▶ **Instructions**:
**1)** From the trivia posts, write out everything from "1)  364. Interesting" down to "were all ice-skating.".
**2)** Reproduce the rows from the line containing "Output the (x, y)" down to the line containing "proposed (321, 727)", with both of those lines included. Leave the pictures out.

▶ **Selected excerpt**:
- - -
Monday, December 31, 2012

Alan Rock's Trivia!


1)  This movie star/sex symbol was quoted as having said, "It's not true that I had nothing on. I had the radio on."

2)  What animal does mohair come from?

3)  This automaker once made a luxury line of cars called Crown that featured three models, one of which was the Crown Athlete.

4)  Arnold Schwarzenegger's recent autobiography shares a title with one of his movies. Which one?


1)  Marilyn Monroe

2)  Goats produce mohair

3)   Toyota. The other vehicles were the four-door Saloon and the Royal. The cars are primarily sold in Japan and Indonesia.

4)  Total Recall

Friday, December 28, 2012

Alan Rock's Trivia!


1)  The actor who played The Lone Ranger died on this date in 1999. What was his name?

2)  Who created the character of Norman Bates?

3)   Jesse Owens  won his four gold medals at that year's Summer Olympics.

4)  Who played the role of Batman  in Batman Returns?


1)  Clayton Moore

2)  Robert Bloch

3)  The Berlin Games, which were held the summer of 1936.

4)  Michael Keaton

Friday, December 14, 2012

Alan Rock's Trivia!


1)  This cartoonist's rendering of St. Nicholas became the most popular, and the template for Santas that followed.

2)  In the movie, Miracle on 34th Street, a man is on trial for claiming to be Santa Claus. What convinces the judge to rule in his favor?

3)  Pope Benedict did this for the first time this week.


2)  German-born Thomas Nast is responsible for this popular image of Santa Claus.

3)  Pope Benedict took to Twitter for the first time.

Thursday, December 13, 2012

Alan Rock's Trivia!


1)  How many total gifts are there in the "Twelve Days of Christmas"?

2)  What did Frosty, the Snowman have for a nose?

3)  This rock star was invited to lunch at the White House.

4)   In the opening scene of Merry Christmas, Charlie Brown, what were the Peanuts characters all doing?


1)  364. Interesting fact:  USA Today estimates the current cost of the gifts as totaling over $107,000.

2)  a button

3)  On this day in 1974, Gerald Ford's son, Jack, extended a lunch invitation to George Harrison. Billy Preston and Ravi Shankar came along as well.

4) The kids were all ice-skating.

Wednesday, December 12, 2012

Alan Rock's Trivia!


1)  Which two of Santa's reindeer have names beginning with "C"?

2)  What did the Grinch use to pull his sleigh?

3)  This Emmy-winning cartoon was based on a newspaper editorial.

4)  The carolers singing this carol are all demanding figgy pudding.


1)  Comet and Cupid

2)  his dog

3)  "Yes, Virginia, There Is a Santa Claus."

4)  "We Wish You a Merry Christmas"

Tuesday, December 11, 2012

Alan Rock's Trivia!


1)  The earth is situated between the orbiting paths of which two planets?
- - -
▶ **Recorded data**:
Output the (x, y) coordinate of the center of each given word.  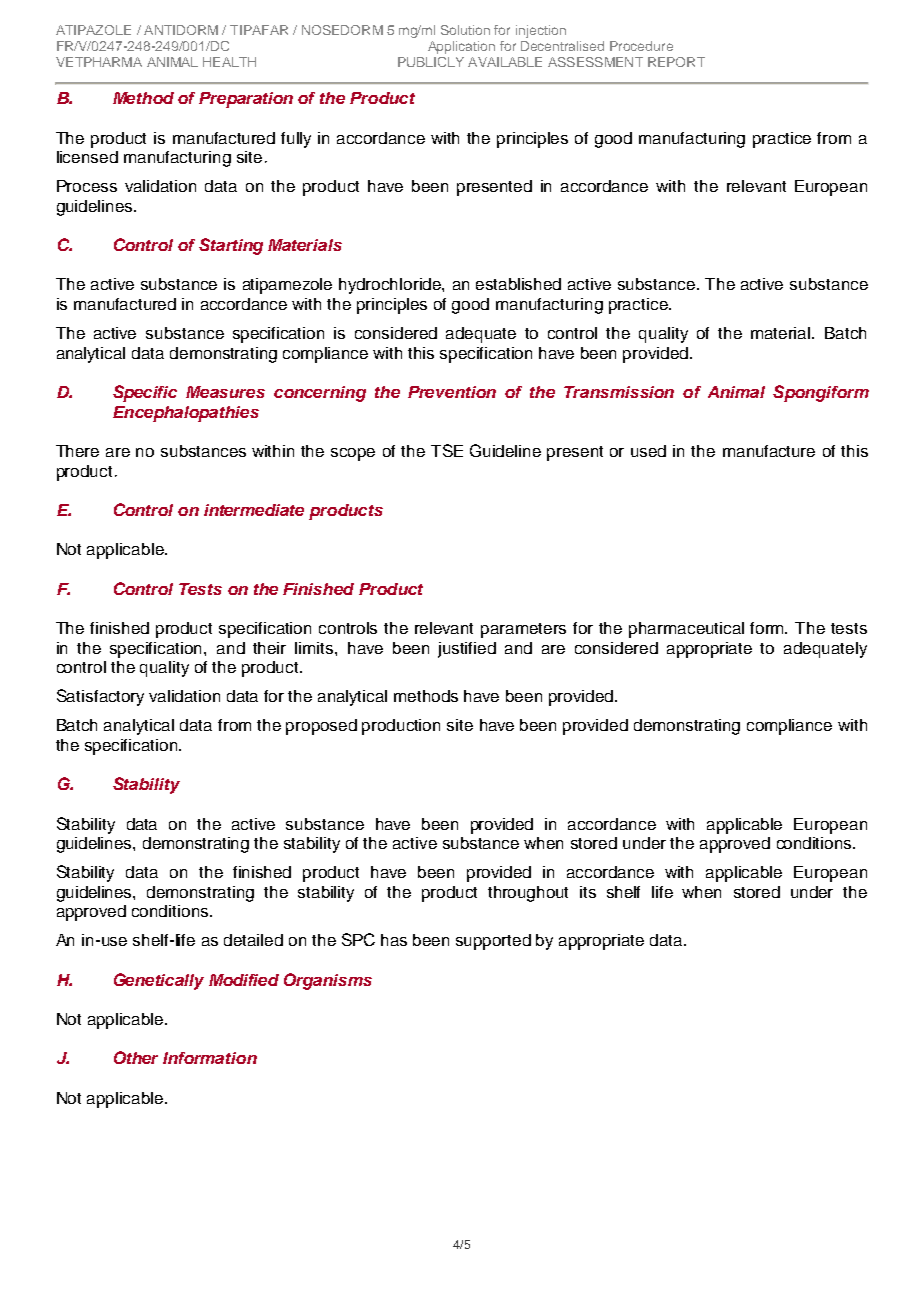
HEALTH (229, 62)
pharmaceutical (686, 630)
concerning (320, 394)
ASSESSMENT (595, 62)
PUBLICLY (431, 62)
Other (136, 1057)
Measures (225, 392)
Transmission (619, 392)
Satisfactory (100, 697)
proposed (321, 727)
- - -
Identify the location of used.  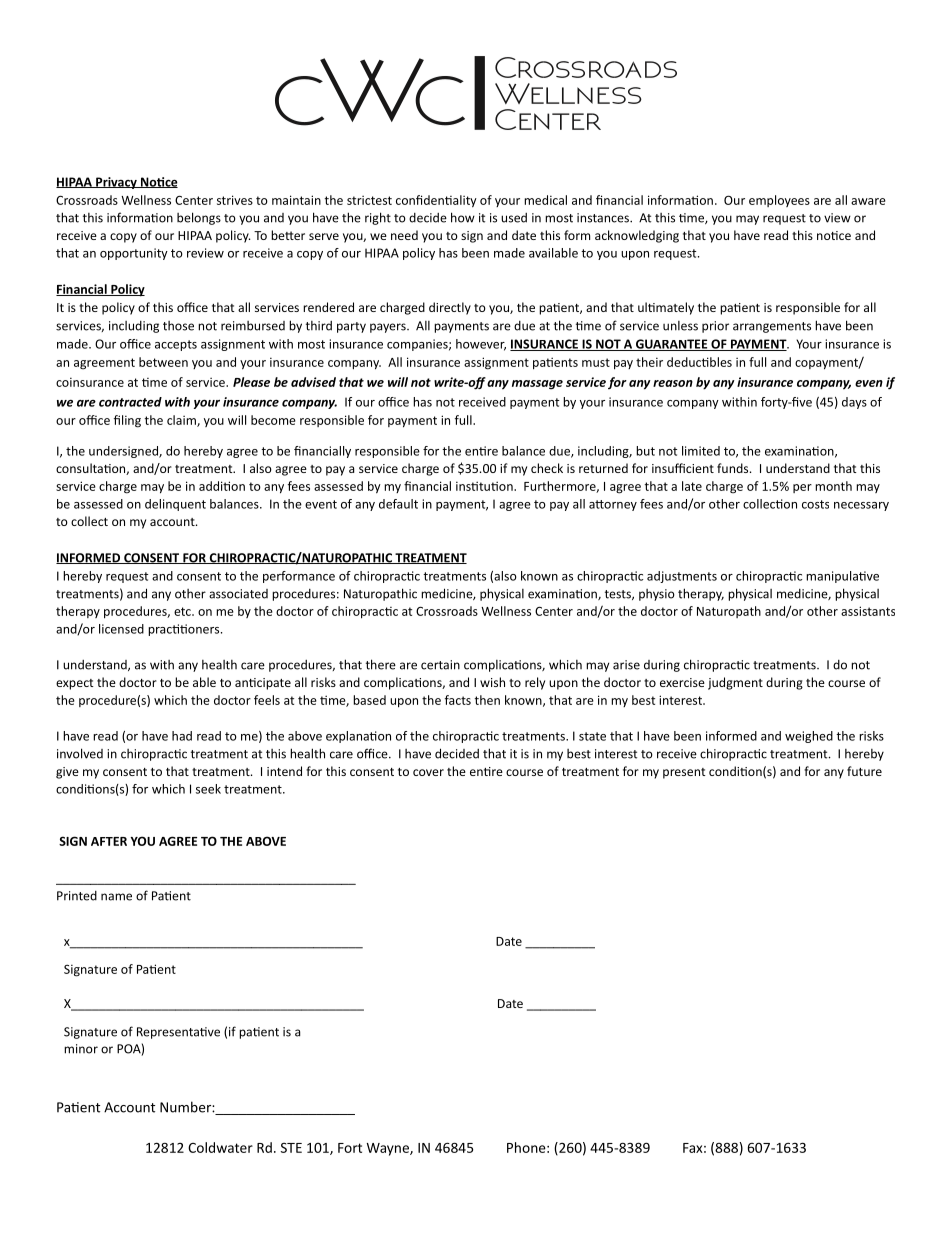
- - -
▶ **Answers to the exercise**:
**1)**
1)  364. Interesting fact:  USA Today estimates the current cost of the gifts as totaling over $107,000.

2)  a button

3)  On this day in 1974, Gerald Ford's son, Jack, extended a lunch invitation to George Harrison. Billy Preston and Ravi Shankar came along as well.

4) The kids were all ice-skating.

**2)**
Output the (x, y) coordinate of the center of each given word.  
HEALTH (229, 62)
pharmaceutical (686, 630)
concerning (320, 394)
ASSESSMENT (595, 62)
PUBLICLY (431, 62)
Other (136, 1057)
Measures (225, 392)
Transmission (619, 392)
Satisfactory (100, 697)
proposed (321, 727)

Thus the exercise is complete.